Ook De Groots schuldgevoel jegens haar naasten speelde een rol in dat proces. “Het spijt me dat het weer gaat over mij”, zingt ze op Spijt. In het café, het puzzelboekje inmiddels aan de kant geschoven, zegt ze: “Ik heb moeite met ruimte innemen, altijd al gehad. Op het podium is dat anders. Daar is de ruimte nou eenmaal gereserveerd voor mij. Maar met dit album was ik bang dat het een ego-epos zou worden.”

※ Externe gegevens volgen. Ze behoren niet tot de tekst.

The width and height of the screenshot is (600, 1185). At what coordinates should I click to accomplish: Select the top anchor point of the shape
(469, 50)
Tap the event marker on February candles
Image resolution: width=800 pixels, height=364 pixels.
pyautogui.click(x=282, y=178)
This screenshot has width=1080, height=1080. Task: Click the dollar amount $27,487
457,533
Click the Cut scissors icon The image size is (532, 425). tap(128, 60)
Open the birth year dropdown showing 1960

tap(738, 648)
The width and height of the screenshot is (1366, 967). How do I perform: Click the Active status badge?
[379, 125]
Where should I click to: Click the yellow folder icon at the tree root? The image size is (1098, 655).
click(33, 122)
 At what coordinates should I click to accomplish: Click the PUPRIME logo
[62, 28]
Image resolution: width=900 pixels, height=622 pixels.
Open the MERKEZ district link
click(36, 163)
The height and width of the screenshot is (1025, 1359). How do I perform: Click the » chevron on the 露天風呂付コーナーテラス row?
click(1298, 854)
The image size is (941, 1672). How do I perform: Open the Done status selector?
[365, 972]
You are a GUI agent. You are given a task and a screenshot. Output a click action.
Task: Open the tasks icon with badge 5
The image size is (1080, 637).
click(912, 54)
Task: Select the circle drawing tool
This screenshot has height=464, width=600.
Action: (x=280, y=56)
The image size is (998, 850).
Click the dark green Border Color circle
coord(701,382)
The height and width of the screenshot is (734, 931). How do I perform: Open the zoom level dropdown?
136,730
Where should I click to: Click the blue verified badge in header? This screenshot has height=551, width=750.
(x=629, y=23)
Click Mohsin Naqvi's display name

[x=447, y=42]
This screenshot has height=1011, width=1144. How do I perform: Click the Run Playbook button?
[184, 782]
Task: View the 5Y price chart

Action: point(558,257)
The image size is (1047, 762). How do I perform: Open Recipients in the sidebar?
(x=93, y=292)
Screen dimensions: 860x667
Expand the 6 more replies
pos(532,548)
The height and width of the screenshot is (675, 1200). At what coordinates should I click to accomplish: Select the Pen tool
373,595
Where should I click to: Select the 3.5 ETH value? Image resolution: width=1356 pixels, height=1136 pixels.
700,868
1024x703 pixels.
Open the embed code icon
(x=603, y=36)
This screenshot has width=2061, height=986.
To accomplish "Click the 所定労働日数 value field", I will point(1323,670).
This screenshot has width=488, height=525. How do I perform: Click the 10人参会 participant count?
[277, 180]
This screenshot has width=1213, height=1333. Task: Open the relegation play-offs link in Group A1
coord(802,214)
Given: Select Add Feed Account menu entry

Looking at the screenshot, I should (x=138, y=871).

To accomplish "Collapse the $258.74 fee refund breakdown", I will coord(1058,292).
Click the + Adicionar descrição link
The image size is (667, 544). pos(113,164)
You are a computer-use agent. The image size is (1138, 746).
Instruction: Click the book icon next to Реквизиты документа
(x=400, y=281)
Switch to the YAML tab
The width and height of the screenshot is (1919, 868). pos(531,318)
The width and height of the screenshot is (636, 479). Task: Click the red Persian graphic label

Een vergelijkbare passage is te horen in Lelijk. Daar zingt ze dat het ‘slecht zou zijn als ik niet dacht aan andermans beleving; dat die meetelt, omdat ik godverdekanker niet alleen op de wereld sta’. Ze voelde veel weerstand om dat ene woord op te schrijven, vertelt ze. “Normaal scheld ik niet in mijn liedjes, laat staan met ‘kanker’. Ik heb veel moeite met mensen die dat doen. Elke keer als ik het hoor, doet dat me pijn. Dus óók als ik dat woord zing. Maar dat zorgt er wel voor dat het de lading krijgt die dat scheldwoord zou moeten hebben.”